A little-noticed change to the federal Employee Retirement Security Act (ERISA) permits plan administrators to charge QDRO processing fees for a 401(k) to plan participants and alternate payees.

Prior to May 2003, the federal regulations precluded plan administrators from charging individual accounts for the review, approval and implementation of QDROs. As of May 2003 the federal regulations were changed to permit administrators or employers to charge the employee for this service. 
 This change in a 1994 Field Advisory Opinion has raised concerns among divorce lawyers, 401(k) plan administrators and firms hired to process QDROs over the reasonableness of fees and potential violations of the plan administrator’s fiduciary responsibilities.

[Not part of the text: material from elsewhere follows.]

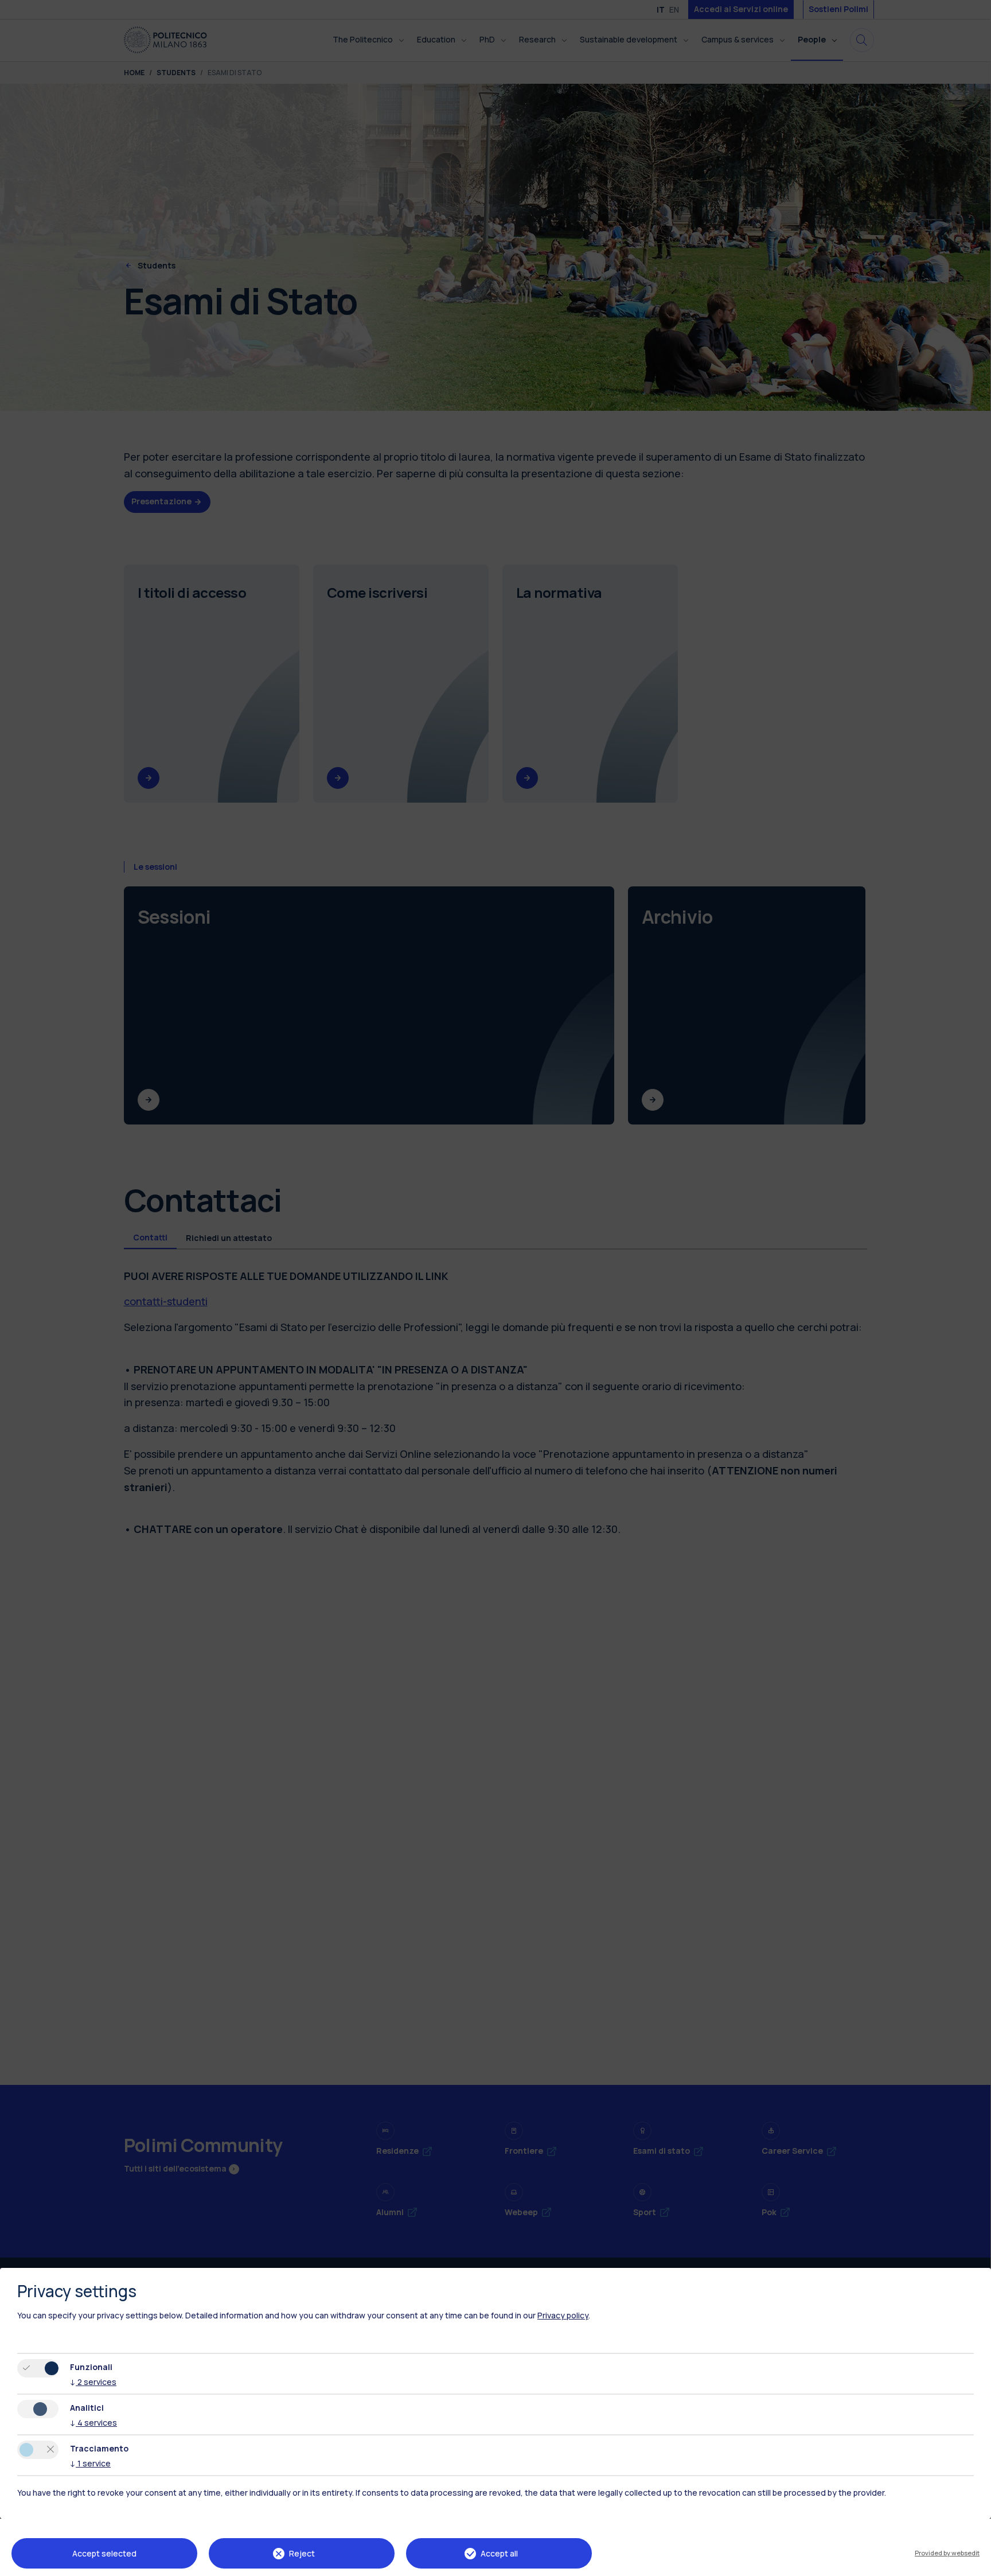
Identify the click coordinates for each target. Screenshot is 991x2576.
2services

Some outsourcing firms charge significantly higher fees if a QDRO does not exactly conform to the company model – fees that may run well over $1,000, sometimes three of four times higher than those processing the company model. For example, the former US Airways Group Inc., which outsourced QDRO processing to Fidelity, began charging individual accounts in June — $300 if employees use one of Fidelity’s Web-based QDROs and more if they don’t.

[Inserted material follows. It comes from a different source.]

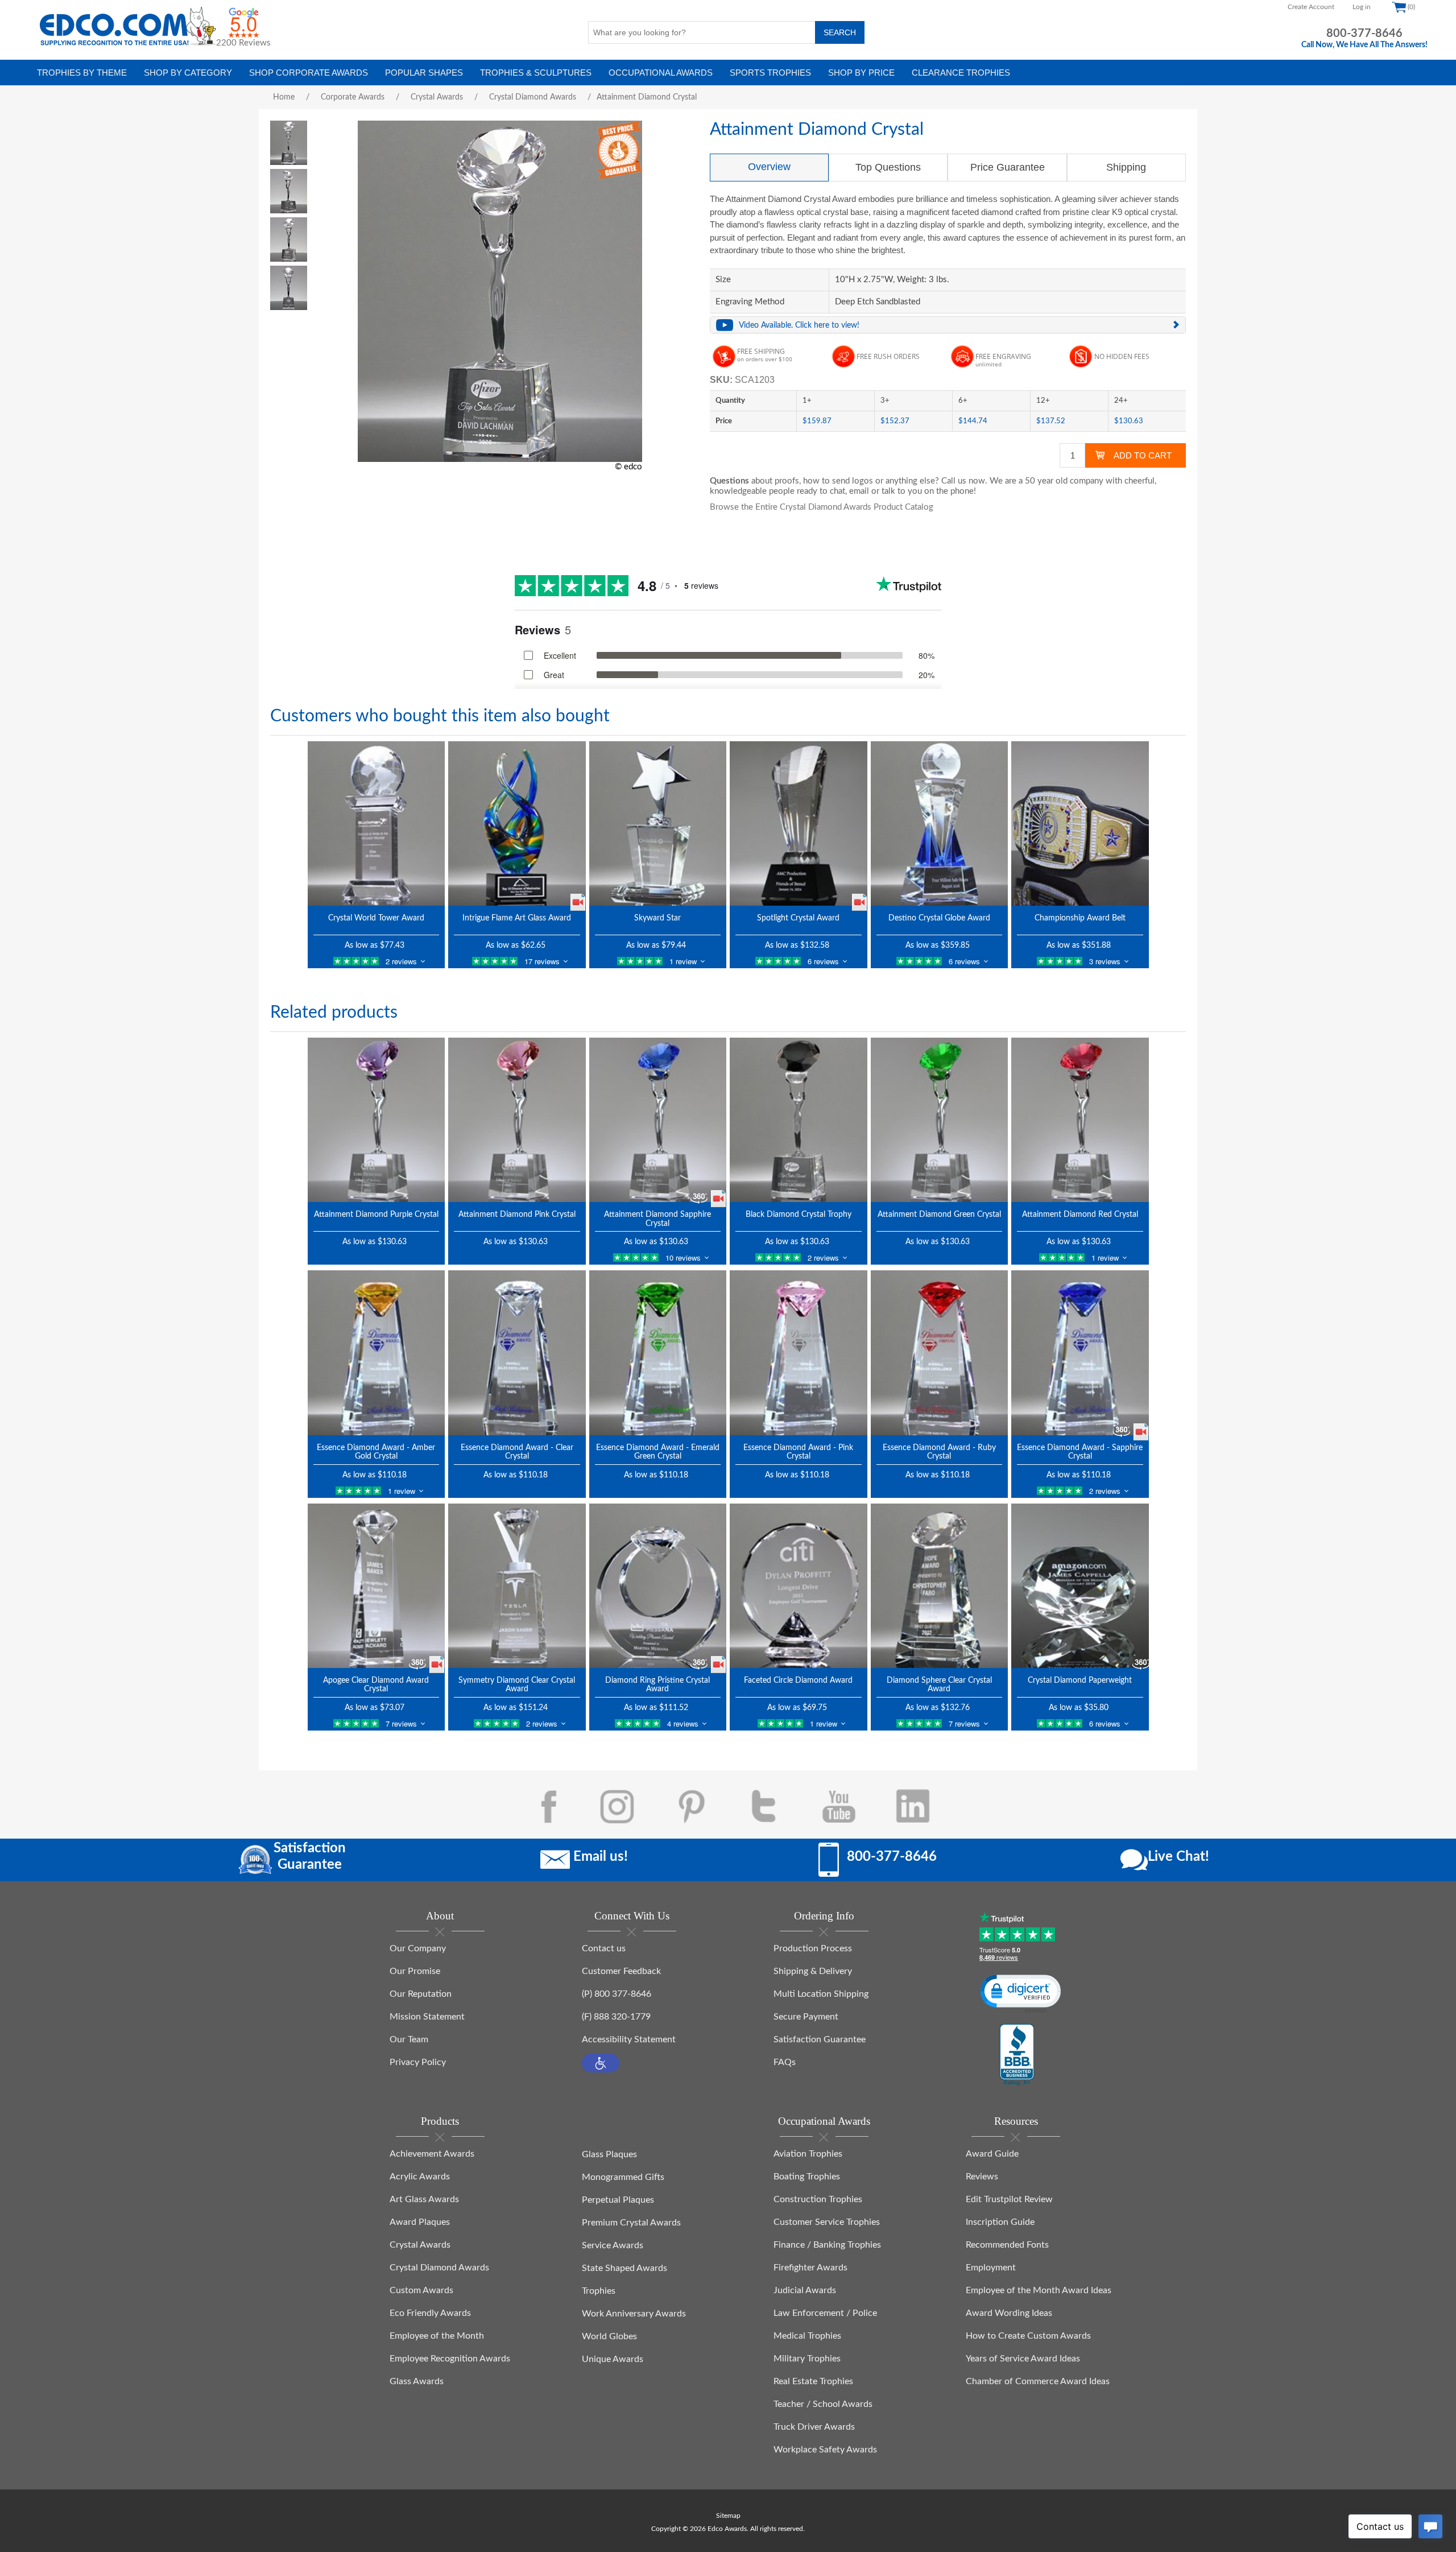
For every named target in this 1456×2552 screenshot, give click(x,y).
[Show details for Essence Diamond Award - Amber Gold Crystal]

To be sure, such charges may barely be noticeable, considering the cost of divorces in the United States today. But QDRO fees can get very high if employers don’t have set charges. For example, processing can run up to $10,000 if an employee repeatedly sends in an incorrect QDRO or up to $30,000 if disputes arise between employees and employers over how plans can be split, lawyers say.

Basic to ERISA’s designation of plan administrators as fiduciaries is the assumption that they act “solely for the benefit of plan participants and certainly not as a ‘cash cow’ for an outside entity.” In challenging the higher charges, an attorney may argue that they are “a violation of the plan’s fiduciary responsibility to operate ‘solely in the interest of participants.’” According to the Department of Labor (DOL), “….if the method of allocation has no reasonable relationship to the services furnished….a case might be made that the fiduciary breached his fiduciary responsibility to act prudently and ‘solely in the interests of the participants’ in selecting the allocation model.”

Usually, one of the attorneys or a pension consultant prepares the QDRO, which is the order dividing a spouse’s pension, retirement benefits or 401K accounts at the time of a divorce, and submits it to the plan administrator for review, approval and implementation, which is called qualifying. Under federal law, a QDRO doesn’t technically become qualified until an employer makes sure it fits certain requirements of the tax code. This processing that can run from hundreds to thousands of dollars, depending on how much legal advice a company needs. According to The Wall Street Journal, pension plans and employers are now regularly deducting the costs related to the QDRO from the plan. By charging higher fees to clients who use their own QDROs, outsourcing firms are “essentially undermining the rights of plan participants and alternate payees.”

Attorneys for divorce litigants must be aware of this change and bargain for the allocation of these costs just as they do the allocation of the costs of preparing the QDRO. Otherwise, the plan owner may have the full cost assessed against them.

In challenging the charges, an attorney for a client who faces higher fees for an attorney- drafted QDRO should review the DOL Field Assistance Bulletin as a first step, then contract the plan’s sponsor’s legal or human resources department to plead the case.

A lawyer should write the plan administrator asking for an itemized explanation of the processing costs for a 401(k) QDRO, including the level of personnel review for a lawyer-drafted QDRO, their pay, the number of hours required for the review. When QDRO processing is outsourced, the lawyer should write directly to the plan fiduciary, the plan administrator, to question if the practice is in keeping with their responsibility to act as prudent fiduciaries.